BEGIN Extracted text

Electrochemical impedance spectroscopy (EIS) which was performed by using Autolab is a principal method to examine the fundamental behavior of supercapacitors. The amplitude of AC signal was 5 mV, and the frequency range was 0.01 Hz to 100 kHz. It can be seen from the Figure 7A that both of Nyquist plots are similar in shape and consist of three parts which are the semicircular arc in the high frequency region, the 45° slant in the intermediate frequency region and, the vertical line in the low frequency region. The intersection point of the curves and the solid axis is called the solution resistance (Re), which is mainly the internal resistance of the electrolyte, but also includes the internal resistance of the electrode and the contact resistance between the electrode and the collector. The increase of resistance caused by semi-circular arcs is called charge transfer resistance (Rct). Equivalent Series Resistance (ESR) is composed of charge transfer resistance and solution resistance, which reflects the resistance to the electron conduction and ionic transportation. The values of Re and Rct were calculated from impedance data in Figure 7A by using Zview computer software and presented in Table 2. The results show that P-PCG has a higher conductivity than that of PCG. Meanwhile in the low frequency region, the oblique line of P-PCG is steeper, which shows that P-PCG possesses better capacitance characteristics.
Figure 7 shows EIS curves of P-PCG at different cut-off voltages, and it is observed that with the increase of cut-off voltage, the Rct of supercapacitor increases continuously. It is mainly caused by the decomposition products of electrolyte at higher cut-off voltage. At the same time, the growth rate of Rct is also increased, which indicates that the decomposition of electrolyte of supercapacitor is accelerated.
The leakages current and self-discharge were measured as shown in Figure 8A,B. The main function of leakage current tests is to measure the insulation performance of supercapacitors. Leakage current is mainly caused by the following three aspects: microelectrochemical cell current is caused by impurities in electrodes or electrolytes; potential gradient and ion concentration difference give rise to charge diffusion current in double layer; diaphragm punctured by cell burr or collector can lead to micro-short circuit current. As shown in Figure 8A, the leakage current of P-PCG is higher than that of PCG at first, but the decreasing rate of leakage current of P-PCG is extremely fast, after around 100 s, the curves of leakage current maintain stable and the value of PCG is higher than that of P-PCG, indicating the insulation performance of P-PCG is better. The main purpose of self-discharge tests is to measure the ability of supercapacitors to store charge for a long time. The following method was used to measure self-discharge in this paper. After the leakage current tests of the supercapacitors were completed, the supercapacitors was stationed for 5 h, and then the maintained voltages of the supercapacitors were measured. As shown in Figure 8B, the voltage drop rate of PCG is very faster compared with that of P-PCG, which indicates the voltage loss of PCG is larger in contrast to that of P-PCG.

END Extracted text
BEGIN Information shown

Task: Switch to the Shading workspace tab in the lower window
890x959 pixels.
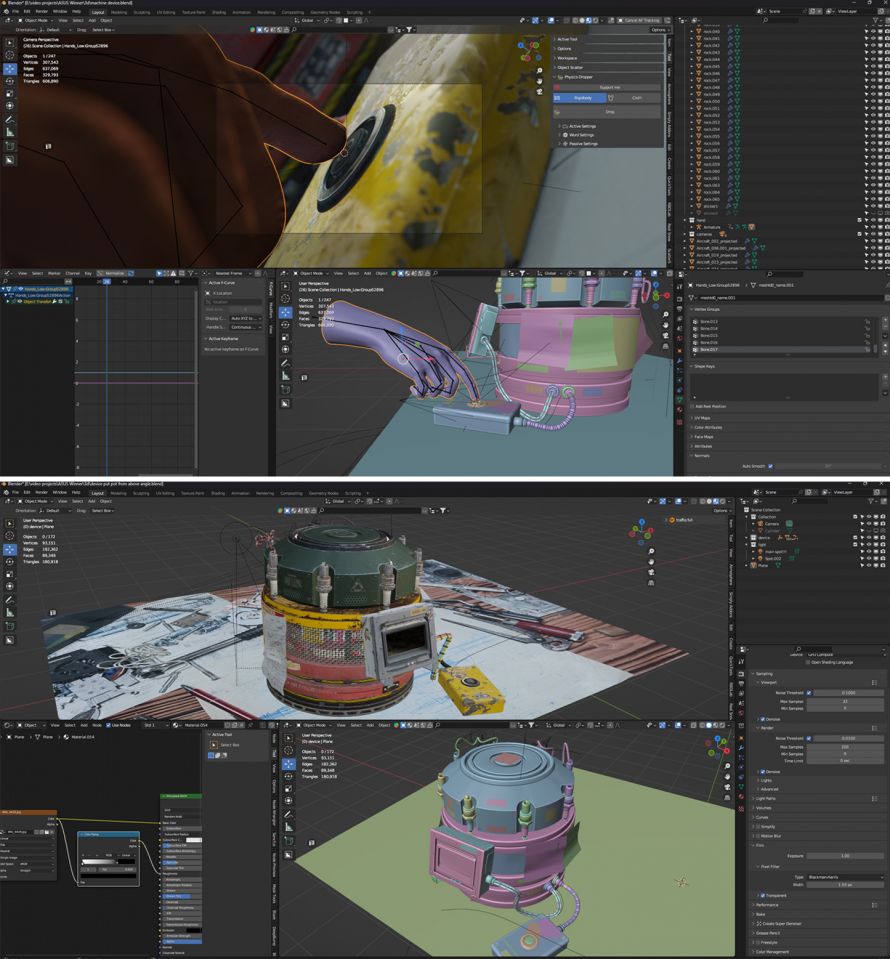Action: click(217, 493)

END Information shown

=== Challenge ===
Answer from the supercapacitor text.
(a) What AC signal amplitude was used in the impedance measurements?
(b) According to the text, what mainly causes Rct to increase at higher cut-off voltages?
(c) How long were the supercapacitors left standing after the leakage current tests before their voltages were measured?
Use only the supercapacitor text to answer.

=== Answer to the exercise ===
(a) 5 mV.
(b) The decomposition products of the electrolyte.
(c) 5 h.